Editorial - Statesmanship could settle this crisis

12 November 2012 06:30 pm

With the impeachment crisis worsening, the Chief Justice through her lawyers has issued a statement strongly refuting the main charges made against her by the Government in the impeachment motion, which the Speaker placed in the order paper of parliament last Tuesday.

Last Wednesday the media gave wide front-page headline publicity to the Government’s 14 charges against Chief Justice Shirani Bandaranayake. With her reputation challenged, the Chief Justice acted fast to issue a media statement the next day, explaining her bank accounts and pointing out that she got 27 million rupees in foreign exchange from her sister and brother-in-law in Australia to pay for the apartment and property they had bought from the Ceylinco Group.

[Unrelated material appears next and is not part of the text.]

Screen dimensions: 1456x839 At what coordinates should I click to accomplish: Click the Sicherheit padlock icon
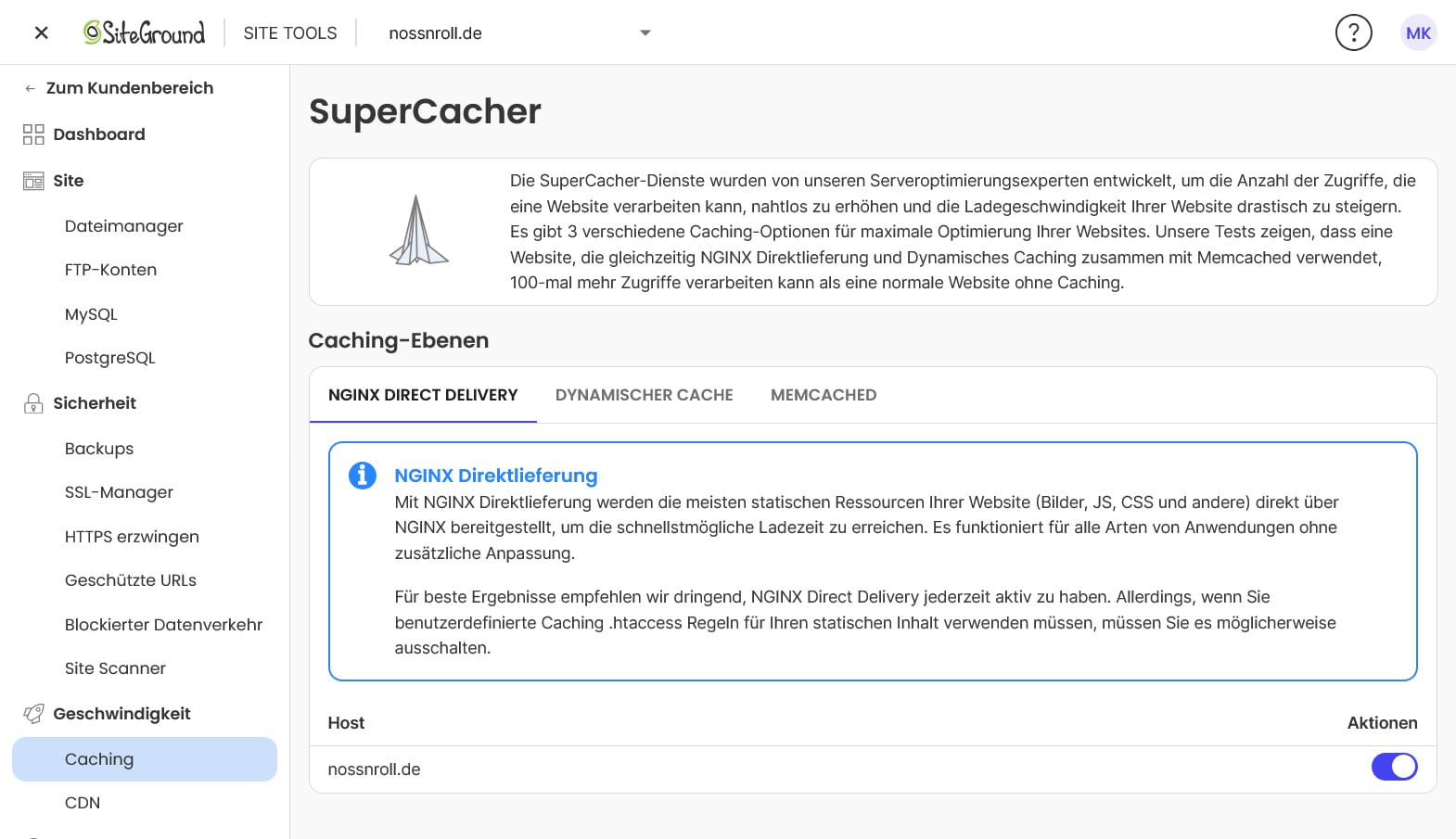(x=33, y=403)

The Chief Justice pledged she would, as always, continue to duly and properly discharge her duties without fear of favour. She would do so independently, impartially and fearlessly in accordance with the Law.

The CJ's statement appears to imply that for political or other reasons, the main charges against her are unfounded. If at all the charges have no basis of truth then we have a crisis of unprecedented proportions with  independent analysts raising questions as to who drafted the impeachment motion.
In such a calamity we need to look at the root cause of what happened or how it happened. Most independent analysts would agree that at the root of this and other crises are the absolute power of the executive presidency.



Most people now believe that the executive presidential system poses a grave danger to democracy, good governance, accountability and human rights. This happens especially when the ruling alliance has more than a 2/3 majority in parliament through a patch-work coalition. It has split to some extent over the impeachment motion with the socialist parties, the LSSP and the CP calling for the withdrawal of the motion. Socialist leaders like D.E.W. Gunasekera, Tissa Vitharana and Vasudeva Nanayakkara need to walk the talk now if they are sincere in their commitment to democracy and good governance with checks and balances and a separation or sharing of powers among the Executive, the Legislature and the Judiciary.

Insiders say President Mahinda Rajapaksa wanted to handle this crisis in a more discreet or diplomatic way instead of clashing head-on with the Chief Justice, a course of action undermining the integrity and independence of the Judiciary. But other powerful forces are believed to have insisted on the impeachment mainly because several provisions of the Divi Neguma Bill were declared as a violation of the constitution. It is not too late to end this political war between the Executive and the Legislature on one side and the Judiciary on the other. If the President rises to the level of a statesman, this crisis could be settled without going through a verbal warfare that could cause irreparable damage to Sri Lanka.